Jobs
1 - According to the housing schema appendix, how many governed layers make up the standardisation schema?
2 - From the housing schema appendix, reproduce the part that opens with the words containing "Modular Infrastructure for" and closes with "than hiding it.", substituting "compliance review" for "governance audit".

Selected passage
----------

Modular Infrastructure for Inclusive Housing — Appendix: Standards Serialisation Schema Specification

Schema Architecture

The standardisation schema is structured as five governed layers, each encapsulating a distinct design concern and exposing only governed interfaces to the layers next to it. The layering is itself an enforcement mechanism: no downstream consumer can bypass the identity, role, or ambiguity conditions an upstream layer has established. The table reads from the most foundational layer (identity) to the most integrative (governance audit), and for each layer it states the concern it owns, the fields it requires, the rule that validates those fields, and the way it handles ambiguity rather than hiding it.

----------

Supplied data
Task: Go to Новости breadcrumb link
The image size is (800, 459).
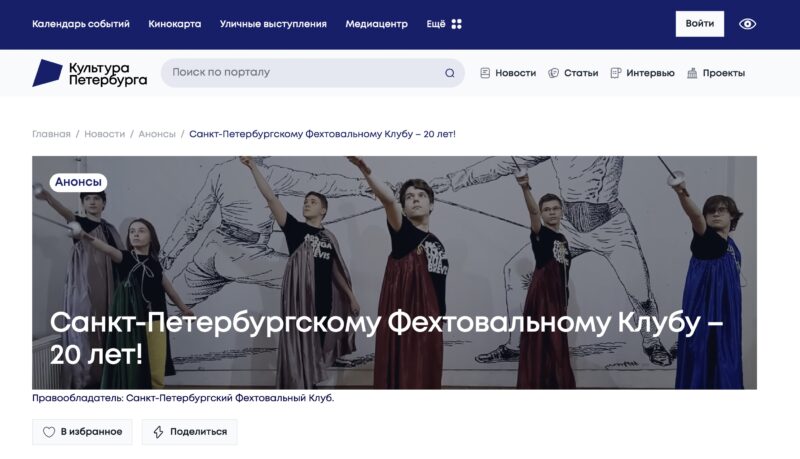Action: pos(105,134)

----------

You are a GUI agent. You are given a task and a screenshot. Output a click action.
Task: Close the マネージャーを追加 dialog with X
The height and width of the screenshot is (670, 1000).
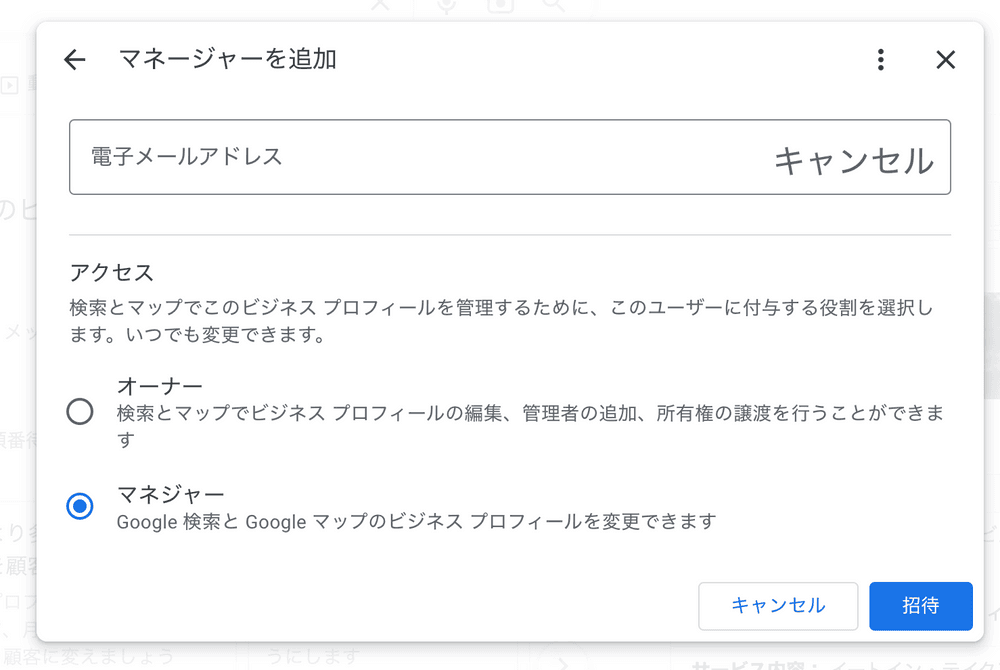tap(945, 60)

----------

Complete answers
1 - Five.

2 -
Modular Infrastructure for Inclusive Housing — Appendix: Standards Serialisation Schema Specification

Schema Architecture

The standardisation schema is structured as five governed layers, each encapsulating a distinct design concern and exposing only governed interfaces to the layers next to it. The layering is itself an enforcement mechanism: no downstream consumer can bypass the identity, role, or ambiguity conditions an upstream layer has established. The table reads from the most foundational layer (identity) to the most integrative (compliance review), and for each layer it states the concern it owns, the fields it requires, the rule that validates those fields, and the way it handles ambiguity rather than hiding it.